Un discret sourire apparut sur le visage de sa mère.

 

— Parfois, elle a raison, murmura-t-elle. Si tu veux t’engager sur cette voie, c’est ton choix, Ivona. Mais ça sera dur, et douloureux. Et tu devras devenir les yeux et les oreilles d’Anasteria. Tu devras la protéger, probablement de personnes qui seront proches d’elle.

— C’est sans doute déjà le cas…

— Que veux-tu dire ?

— C’est juste une intuition, répondit promptement Ivona. Mais je n’arrive pas à me dire que Davos est innocent dans cette histoire. Après tout, le cauchemar le ciblait lui, pas Anasteria. L’ombre a décidé de nous attaquer, car on l’a sauvé. Et puis, les licheurs… Anasteria nous a sauvés, mais quand elle a utilisé son pouvoir sur Davos, quelque chose a mal tourné. On ne se trouvait pas dans son songe, mais ailleurs.
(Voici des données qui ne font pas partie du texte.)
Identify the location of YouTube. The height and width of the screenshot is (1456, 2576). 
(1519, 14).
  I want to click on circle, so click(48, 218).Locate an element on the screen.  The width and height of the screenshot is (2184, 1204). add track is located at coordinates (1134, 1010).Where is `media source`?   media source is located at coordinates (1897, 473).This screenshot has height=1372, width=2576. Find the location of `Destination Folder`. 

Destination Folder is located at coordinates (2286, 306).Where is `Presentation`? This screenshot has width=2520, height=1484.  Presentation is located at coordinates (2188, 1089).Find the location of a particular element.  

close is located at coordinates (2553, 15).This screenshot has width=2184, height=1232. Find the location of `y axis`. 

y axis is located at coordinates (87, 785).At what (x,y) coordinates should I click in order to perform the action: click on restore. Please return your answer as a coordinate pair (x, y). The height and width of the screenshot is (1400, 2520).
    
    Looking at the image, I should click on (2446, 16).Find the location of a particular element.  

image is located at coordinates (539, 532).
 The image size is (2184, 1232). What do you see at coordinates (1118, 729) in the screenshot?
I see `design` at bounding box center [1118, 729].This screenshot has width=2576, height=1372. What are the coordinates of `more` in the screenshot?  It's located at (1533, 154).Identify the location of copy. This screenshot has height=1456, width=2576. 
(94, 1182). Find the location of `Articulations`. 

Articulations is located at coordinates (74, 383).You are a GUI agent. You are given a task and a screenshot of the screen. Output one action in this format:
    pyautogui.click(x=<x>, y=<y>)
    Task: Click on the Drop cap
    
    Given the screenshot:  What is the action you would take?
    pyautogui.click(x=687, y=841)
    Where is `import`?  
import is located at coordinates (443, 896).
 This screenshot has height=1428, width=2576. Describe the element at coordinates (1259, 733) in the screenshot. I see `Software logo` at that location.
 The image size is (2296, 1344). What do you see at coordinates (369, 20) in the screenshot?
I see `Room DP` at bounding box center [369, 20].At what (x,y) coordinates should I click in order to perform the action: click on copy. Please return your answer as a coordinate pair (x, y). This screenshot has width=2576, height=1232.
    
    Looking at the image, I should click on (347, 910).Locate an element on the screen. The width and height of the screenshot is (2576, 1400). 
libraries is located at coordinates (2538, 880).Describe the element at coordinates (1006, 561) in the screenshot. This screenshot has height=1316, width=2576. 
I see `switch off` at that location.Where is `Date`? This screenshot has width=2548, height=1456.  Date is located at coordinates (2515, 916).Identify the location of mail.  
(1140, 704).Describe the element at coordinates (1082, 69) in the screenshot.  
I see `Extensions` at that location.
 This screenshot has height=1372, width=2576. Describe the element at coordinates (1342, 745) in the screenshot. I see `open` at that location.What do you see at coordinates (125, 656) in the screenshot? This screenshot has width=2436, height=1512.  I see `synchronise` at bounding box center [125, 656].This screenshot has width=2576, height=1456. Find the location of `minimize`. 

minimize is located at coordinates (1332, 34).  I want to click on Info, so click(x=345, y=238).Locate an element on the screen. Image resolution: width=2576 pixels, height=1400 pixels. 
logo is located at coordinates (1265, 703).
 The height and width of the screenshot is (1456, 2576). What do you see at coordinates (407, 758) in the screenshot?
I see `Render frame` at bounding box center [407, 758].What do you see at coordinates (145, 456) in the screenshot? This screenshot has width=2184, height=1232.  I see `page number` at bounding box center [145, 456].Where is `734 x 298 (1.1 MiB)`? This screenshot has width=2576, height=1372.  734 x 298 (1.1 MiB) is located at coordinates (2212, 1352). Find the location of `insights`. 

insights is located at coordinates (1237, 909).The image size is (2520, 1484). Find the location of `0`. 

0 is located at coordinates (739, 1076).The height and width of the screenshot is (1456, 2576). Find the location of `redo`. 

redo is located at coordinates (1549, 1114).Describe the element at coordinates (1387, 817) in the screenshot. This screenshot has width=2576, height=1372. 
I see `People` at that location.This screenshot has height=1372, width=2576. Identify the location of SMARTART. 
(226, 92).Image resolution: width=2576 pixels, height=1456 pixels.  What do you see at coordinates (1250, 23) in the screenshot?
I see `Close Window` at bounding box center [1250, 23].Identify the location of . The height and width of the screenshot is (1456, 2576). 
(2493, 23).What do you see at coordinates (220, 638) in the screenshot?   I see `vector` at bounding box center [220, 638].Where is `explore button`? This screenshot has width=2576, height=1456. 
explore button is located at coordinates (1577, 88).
— Peut-être qu’il n’est pas totalement innocent, mais il ne peut pas avoir réussi sans aide. J’ai comme l’impression que le Patriarche possède plus d’agents qu’on ne le pense ici… Mais je ferais attention à lui. Et toi aussi.

 

Ivona hocha doucement de la tête. Maintenant que son choix était fait, elle n’avait plus qu’à attendre le départ pour la capitale avec Zèfir. Bien sûr, ce n’était pas la fin de leurs ennuis, bien au contraire. Mais si elle le devait, elle deviendrait l’ombre derrière ses deux amis, et celle qui surveille. Si sa famille lui avait appris une chose, c’était celle d’être impitoyable et de frapper la première.